• _Cuplikan Dokumen_:
Latar waktu adalah sesuatu yang berhubungan dengan waktu terjadinya peristiwa yang diceritakan dalam karya fiksi, latar waktu dalam sebuah karya sastra dapat berupa latar waktu nyata maupun tidak nyata. Latar waktu dalam novel ini adalah waktu malam, sore, pagi,  dan siang.
a.       Malam
Pada malam pernikahan Ania, aku terpana melihat ketulusan yang ditunjukkan seorang kakak. Dengan bersimbah air mata, Ania menyerahkan sehelai baju muslimah pada Enong sebagai pelangkah (Hirata, 2011: 12).
b.      Sore
Saban sore aku melihat A Ling berdiri di samping sepedanya, di depan warung kami, menungguku pulang kerja (Hirata, 2011: 8).
c.       Pagi
Pada suatu Sabtu pagi yang menyenangkan, dengan pakaian terbaik, aku dan Detektif M. Nur duduk di aula sebuah gedung di ibu kota kabupaten (Hirata, 2011: 33).
d.      Siang
Merenungkan hikayat warung kopi merupakan selingan yang amat menyenangkan. Kulamunkan hal itu jika warung sedang sepi. Biasanya, antara pukul satu siang sampai menjelang asan asar. Pada masa itu, semua gerakan di pasar melambat. Jalanan kering dan berdebu (Hirata, 2011: 175).

• _Tujuan_:
Jawablah pertanyaan berikut berdasarkan cuplikan tentang latar waktu.
(a) Pada malam apa tokoh aku terpana melihat ketulusan seorang kakak?
(b) Di mana A Ling berdiri setiap sore?
(c) Di mana tokoh aku dan Detektif M. Nur duduk pada suatu Sabtu pagi?
Data berikut tidak berkaitan dengan cuplikan tentang latar waktu.

• _Data yang Diberikan_:
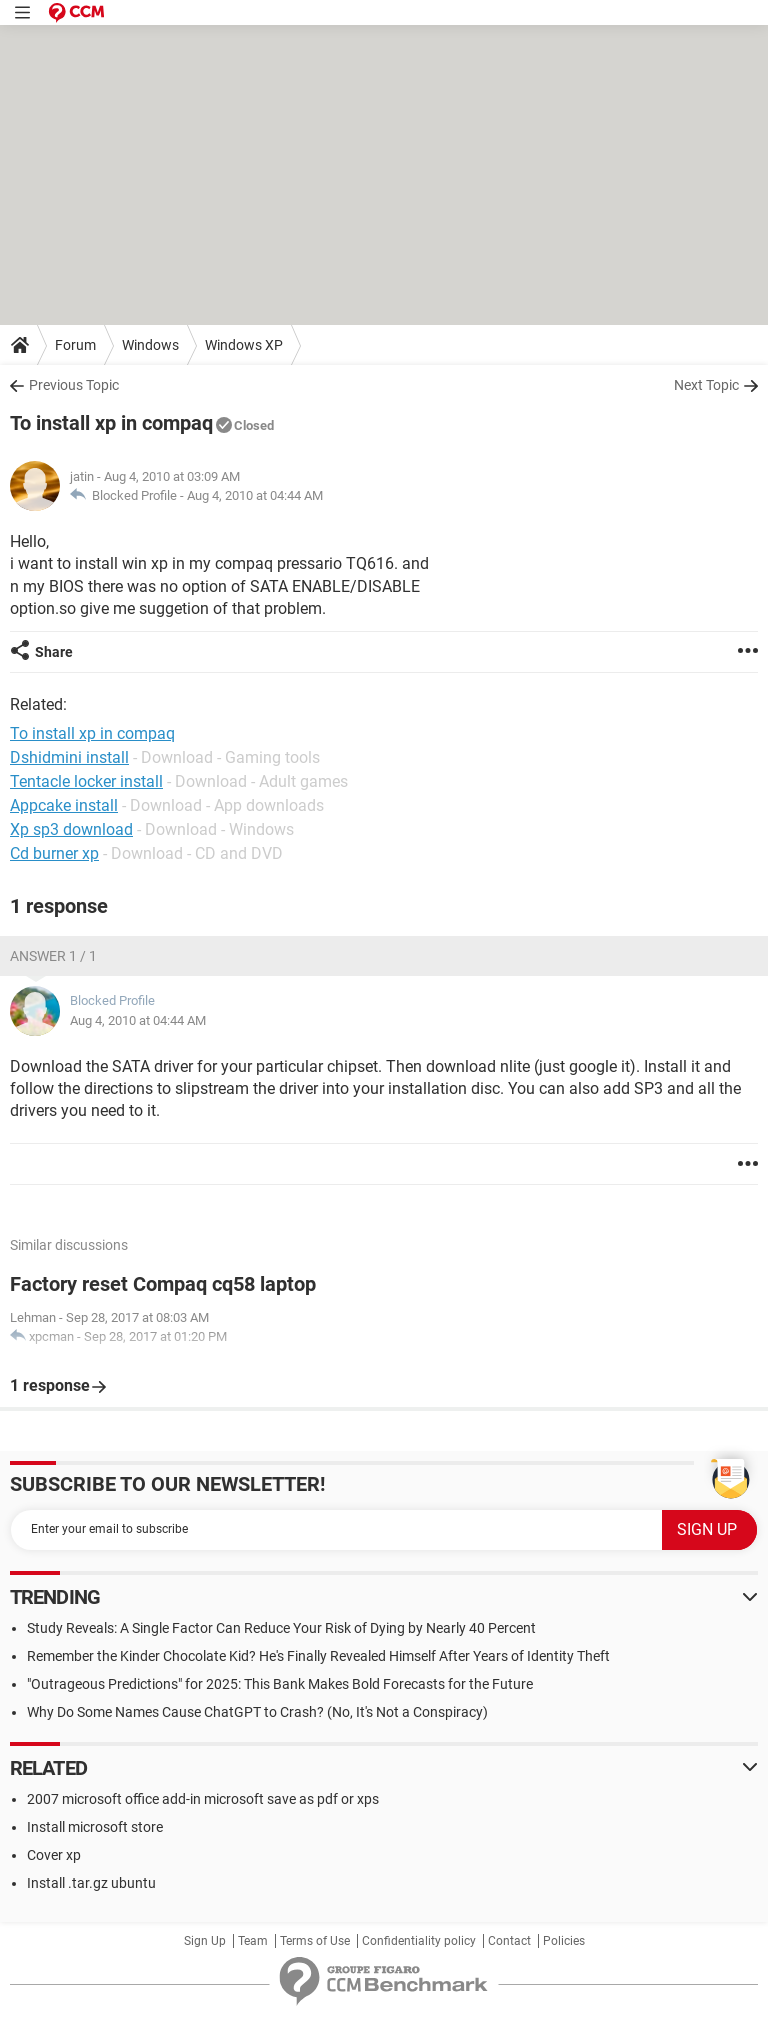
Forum (75, 345)
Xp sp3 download (71, 829)
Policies (564, 1941)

• _Hasil Latihan_:
(a) Pada malam pernikahan Ania.
(b) Di samping sepedanya, di depan warung.
(c) Di aula sebuah gedung di ibu kota kabupaten.